MySQL取每组的前N条记录:使用自连接的方式

 

一、对分组的记录取前N条记录:例子:取前 2条最大(小)的记录

1.用子查询: SELECT
    *
FROM
    right2 a
WHERE
    2 > (
        SELECT
            COUNT(*)
        FROM
            right2 b
        WHERE
            b.id = a.id
        AND b.account > a.account
    )
ORDER BY
    a.id,
    a.account DESC 2.用exists半连接: SELECT
        *
    FROM
        right2 a
    WHERE
        EXISTS (
            SELECT
                COUNT(*)
            FROM
                right2 b
            WHERE
                b.id = a.id
            AND a.account < b.account
            HAVING
                COUNT(*) < 2
        )
    ORDER BY
        a.id,
        a.account DESC 同理可以取组内最小的N条记录: SELECT
            *
        FROM
            right2 a
        WHERE
            2 > (
                SELECT
                    COUNT(*)
                FROM
                    right2 b
                WHERE
                    b.id = a.id
                AND b.account < a.account
            )
        ORDER BY
            a.id,
            a.account DESC 用exists: SELECT
                *
            FROM
                right2 a
            WHERE
                EXISTS (
                    SELECT
                        COUNT(*)
                    FROM
                        right2 b
                    WHERE
                        b.id = a.id
                    AND a.account > b.account
                    HAVING
                        COUNT(*) < 2
                )
            ORDER BY
                a.id,
                a.account DESC SQLServer支持top - N: SELECT
                    a.*
                FROM
                    tb a
                WHERE
                    val = (
                        SELECT
                            top 3 val
                        FROM
                            tb
                        WHERE
                            NAME = a.
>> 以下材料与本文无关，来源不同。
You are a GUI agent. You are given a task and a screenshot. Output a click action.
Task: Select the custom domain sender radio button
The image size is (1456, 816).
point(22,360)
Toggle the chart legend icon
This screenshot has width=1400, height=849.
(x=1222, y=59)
NAME
                    )
                ORDER BY
                    a. NAME

 

如果取每组的最大(小)一条记录我常用:

SELECT
    id,
    val
FROM
    t b
INNER JOIN (
    SELECT
        *
    FROM
        t a
    WHERE

    ORDER BY
        val DESC
) a ON a.id = b.id
GROUP BY
    a.id
ORDER BY
    id;

 

二.实例:取每组最大的前 N条          

CREATE TABLE t2 (
    id INT PRIMARY KEY,
    gid CHAR,
    col1 INT,
    col2 INT
) ENGINE = INNODB;

INSERT INTO t2
VALUES
    (1, 'A', 31, 6),
    (2, 'B', 25, 83),
    (3, 'C', 76, 21),
    (4, 'D', 63, 56),
    (5, 'E', 3, 17),
    (6, 'A', 29, 97),
    (7, 'B', 88, 63),
    (8, 'C', 16, 22),
    (9, 'D', 25, 43),
    (10, 'E', 45, 28),
    (11, 'A', 2, 78),
    (12, 'B', 30, 79),
    (13, 'C', 96, 73),
    (14, 'D', 37, 40),
    (15, 'E', 14, 86),
    (16, 'A', 32, 67),
    (17, 'B', 84, 38),
    (18, 'C', 27, 9),
    (19, 'D', 31, 21),
    (20, 'E', 80, 63),
    (21, 'A', 89, 9),
    (22, 'B', 15, 22),
    (23, 'C', 46, 84),
    (24, 'D', 54, 79),
    (25, 'E', 85, 64),
    (26, 'A', 87, 13),
    (27, 'B', 40, 45),
    (28, 'C', 34, 90),
    (29, 'D', 63, 8),
    (30, 'E', 66, 40),
    (31, 'A', 83, 49),
    (32, 'B', 4, 90),
    (33, 'C', 81, 7),
    (34, 'D', 11, 12),
    (35, 'E', 85, 10),
    (36, 'A', 39, 75),
    (37, 'B', 22, 39),
    (38, 'C', 76, 67),
    (39, 'D', 20, 11),
    (40, 'E', 81, 36);

 

取每组gid 最大的前N条记录:使用自连接或则半连接:

*N=1时:

自连接:降序排好后group by取每组最大的一条。

SELECT
    *
FROM
    (
        SELECT
            *
        FROM
            t2
        ORDER BY
            col2 DESC
    ) AS a
GROUP BY
    gid
ORDER BY
    gid;

 

半连接方式:找不到比最大值还大的。

SELECT
    *
FROM
    t2 a
WHERE
    NOT EXISTS (
        SELECT
            1
        FROM
            t2 b
        WHERE
            b.gid = a.gid
        AND b.col2 > a.col2
    )
ORDER BY
    a.gid;

 

 

*N=3时:

自连接:

SELECT
    *
FROM
    t2 a
WHERE
    3 > (
        SELECT
            count(*)
        FROM
            t2
        WHERE
            gid = a.gid
        AND col2 > a.col2
    )
ORDER BY
    a.gid,
    a.col2 DESC;

 

半连接:

SELECT
    *
FROM
    t2 a
WHERE
    EXISTS (
        SELECT
            count(*)
        FROM
            t2 b
        WHERE
            b.gid = a.gid
        AND a.col2 < b.col2
        HAVING
            (count(*)) < 3
    )
ORDER BY
    a.gid,
    a.col2 DESC
Oracle取每组的前N条记录:可以使用分析函数,hive中也能使用
SELECT * FROM(
SELECT z.type , z.code ,ROW_NUMBER()
OVER(PARTITION BY z.type ORDER BY z.code desc) AS code_id
FROM group_info z
)
WHERE code_id <4;   #取每组最大的前四条记录